The Clovis culture is known from localities across North America, from southern Canada to northern Mexico and across the east and west of the continent. The area of its origin remains unclear, though the development of fluted Clovis points appears to have occurred in North America south of the Laurentide Ice Sheet and not in Beringia. The Clovis culture may have originated from the Dyuktai Cave lithic style widespread in Beringia. While some authors have suggested that the Clovis culture resulted from diffusion of traditions through an already pre-existing Paleoindian population, others have asserted that the culture likely originated from the expansion of a single population. In Western North America, the Clovis culture was contemporaneous with and perhaps preceded by the Western Stemmed Tradition, which produced unfluted projectile points, with the Western Stemmed Tradition continuing in the region for several thousand years after the end of Clovis.Rosencrance, R. L., D. Duke, A. Hartman, and A. Hoskins. 2024. "Western Stemmed Tradition Projectile Point Chronology in the Intermountain West". In Current Perspectives of Stemmed and Fluted Technologies in the American Far West, edited by K. N. McDonough, R. L. Rosencrance, and J. E. Pratt, 21–58. Salt Lake City: University of Utah Press.

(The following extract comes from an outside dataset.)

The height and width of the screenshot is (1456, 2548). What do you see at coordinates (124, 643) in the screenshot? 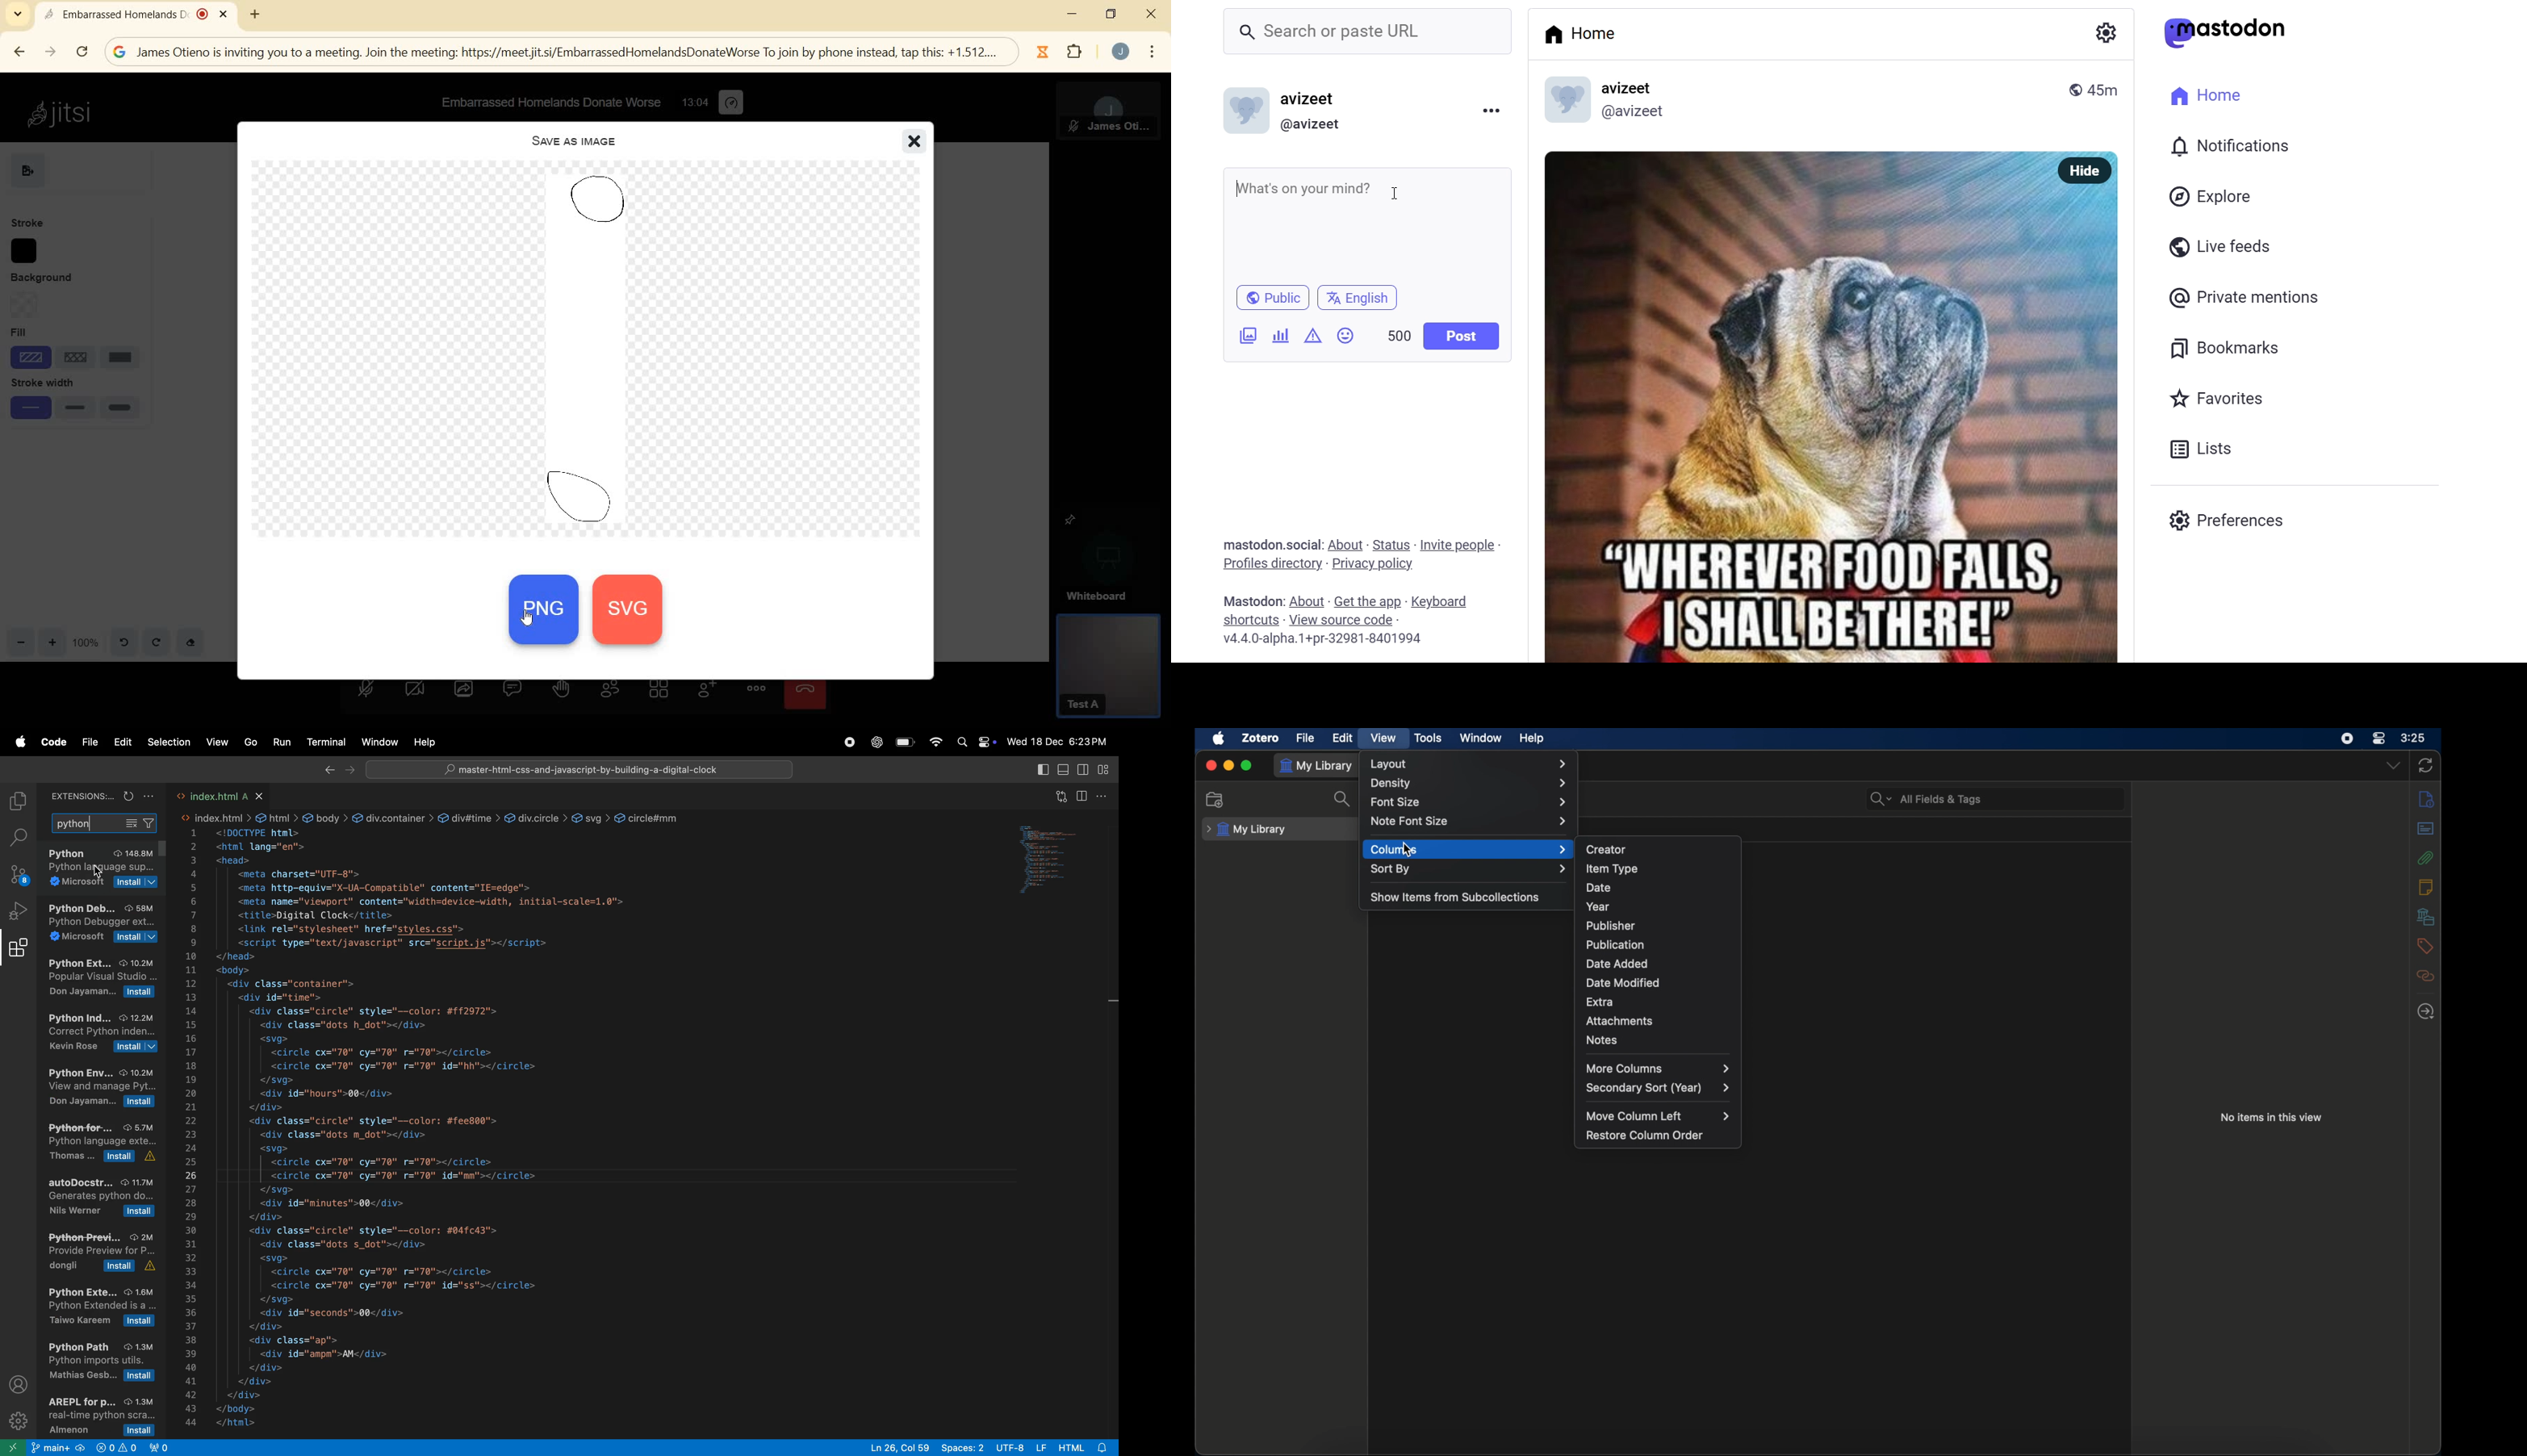
I see `undo` at bounding box center [124, 643].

The end of the Clovis culture may have been driven by the decline of the megafauna that the Clovis hunted, as well as decreasing mobility, resulting in local differentiation of lithic and cultural traditions across North America. This is generally considered to be the result of normal cultural change through time. There is no evidence that the disappearance of the Clovis culture was the result of the onset of the Younger Dryas, or that there was a population decline of Paleoindians following the end of the Clovis culture.
The Clovis culture was succeeded by various regional point styles, such as the Folsom tradition in central North America, the Cumberland point in mid/southern North America, the Suwannee point and Simpson point points in the southeast, and the Gainey points in the northeast-Great Lakes region. The Clovis and Folsom traditions may have overlapped, perhaps for around 80–400 years.
A number of authors have suggested that the Clovis culture is ancestral to other fluted point-producing cultures in Central and South America, like the widespread Fishtail or Fell point style.